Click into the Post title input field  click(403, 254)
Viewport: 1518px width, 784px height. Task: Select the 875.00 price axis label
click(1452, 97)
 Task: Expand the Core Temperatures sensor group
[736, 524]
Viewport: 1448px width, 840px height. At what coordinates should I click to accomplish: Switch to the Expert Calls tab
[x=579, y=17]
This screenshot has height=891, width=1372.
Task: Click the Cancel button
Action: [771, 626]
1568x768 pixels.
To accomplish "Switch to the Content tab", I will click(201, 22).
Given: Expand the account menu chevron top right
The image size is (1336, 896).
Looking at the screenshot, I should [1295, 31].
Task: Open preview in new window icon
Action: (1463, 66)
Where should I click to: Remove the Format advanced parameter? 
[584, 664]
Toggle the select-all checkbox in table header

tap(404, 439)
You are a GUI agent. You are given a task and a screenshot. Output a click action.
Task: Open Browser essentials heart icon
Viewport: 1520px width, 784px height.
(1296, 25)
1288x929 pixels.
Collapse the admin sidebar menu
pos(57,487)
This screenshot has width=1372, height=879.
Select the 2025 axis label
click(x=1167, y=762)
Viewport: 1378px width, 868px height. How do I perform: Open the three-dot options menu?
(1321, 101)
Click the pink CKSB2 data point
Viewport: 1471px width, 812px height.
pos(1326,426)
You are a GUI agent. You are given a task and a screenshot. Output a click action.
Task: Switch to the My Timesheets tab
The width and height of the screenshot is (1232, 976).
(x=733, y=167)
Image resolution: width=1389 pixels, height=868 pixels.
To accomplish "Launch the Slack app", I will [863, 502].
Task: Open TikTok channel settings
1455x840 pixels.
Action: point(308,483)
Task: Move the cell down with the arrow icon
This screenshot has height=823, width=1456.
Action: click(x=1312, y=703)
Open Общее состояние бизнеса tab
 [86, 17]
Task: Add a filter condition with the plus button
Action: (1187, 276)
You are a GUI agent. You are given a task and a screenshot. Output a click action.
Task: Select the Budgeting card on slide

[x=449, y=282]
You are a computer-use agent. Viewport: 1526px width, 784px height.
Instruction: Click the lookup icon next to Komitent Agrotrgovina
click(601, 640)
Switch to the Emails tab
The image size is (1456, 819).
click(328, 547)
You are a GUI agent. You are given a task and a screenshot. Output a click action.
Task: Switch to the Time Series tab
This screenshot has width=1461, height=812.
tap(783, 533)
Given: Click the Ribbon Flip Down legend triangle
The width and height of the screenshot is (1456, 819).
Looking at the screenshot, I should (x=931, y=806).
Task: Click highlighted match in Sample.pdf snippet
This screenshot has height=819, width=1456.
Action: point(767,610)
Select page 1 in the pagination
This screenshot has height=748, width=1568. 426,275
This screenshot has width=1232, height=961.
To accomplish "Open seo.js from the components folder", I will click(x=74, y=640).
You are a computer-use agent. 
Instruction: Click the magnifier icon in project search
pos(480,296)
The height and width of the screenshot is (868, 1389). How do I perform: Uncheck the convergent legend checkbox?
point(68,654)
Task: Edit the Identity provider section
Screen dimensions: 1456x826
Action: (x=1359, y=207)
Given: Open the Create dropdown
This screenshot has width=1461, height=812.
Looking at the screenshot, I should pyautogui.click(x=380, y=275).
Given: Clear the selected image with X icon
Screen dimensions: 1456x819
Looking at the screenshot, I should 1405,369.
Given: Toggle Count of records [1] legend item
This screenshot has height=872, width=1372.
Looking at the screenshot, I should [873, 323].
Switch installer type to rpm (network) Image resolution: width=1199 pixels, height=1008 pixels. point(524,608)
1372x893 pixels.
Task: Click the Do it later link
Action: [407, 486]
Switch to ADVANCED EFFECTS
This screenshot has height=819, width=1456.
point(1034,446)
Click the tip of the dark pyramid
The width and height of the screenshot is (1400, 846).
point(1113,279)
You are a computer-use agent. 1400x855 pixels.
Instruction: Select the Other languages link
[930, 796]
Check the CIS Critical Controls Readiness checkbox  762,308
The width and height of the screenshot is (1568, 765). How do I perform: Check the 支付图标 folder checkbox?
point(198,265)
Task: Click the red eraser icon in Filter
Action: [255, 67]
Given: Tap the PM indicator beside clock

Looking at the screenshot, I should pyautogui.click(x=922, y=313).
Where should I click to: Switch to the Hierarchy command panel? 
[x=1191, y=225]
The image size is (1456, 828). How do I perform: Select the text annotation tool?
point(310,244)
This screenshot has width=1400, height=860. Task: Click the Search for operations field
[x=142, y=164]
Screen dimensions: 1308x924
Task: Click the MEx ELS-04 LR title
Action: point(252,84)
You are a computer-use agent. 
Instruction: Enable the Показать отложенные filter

> [How to complete this task] In the records above, find each line that holds the word "computer"; copy all such lines.

> [Response to this task]
You are a computer-use agent. Viewport: 1526px width, 784px height.
You are a computer-use agent. 
You are a computer-use agent. 1400x855 pixels.
You are a computer-use agent. 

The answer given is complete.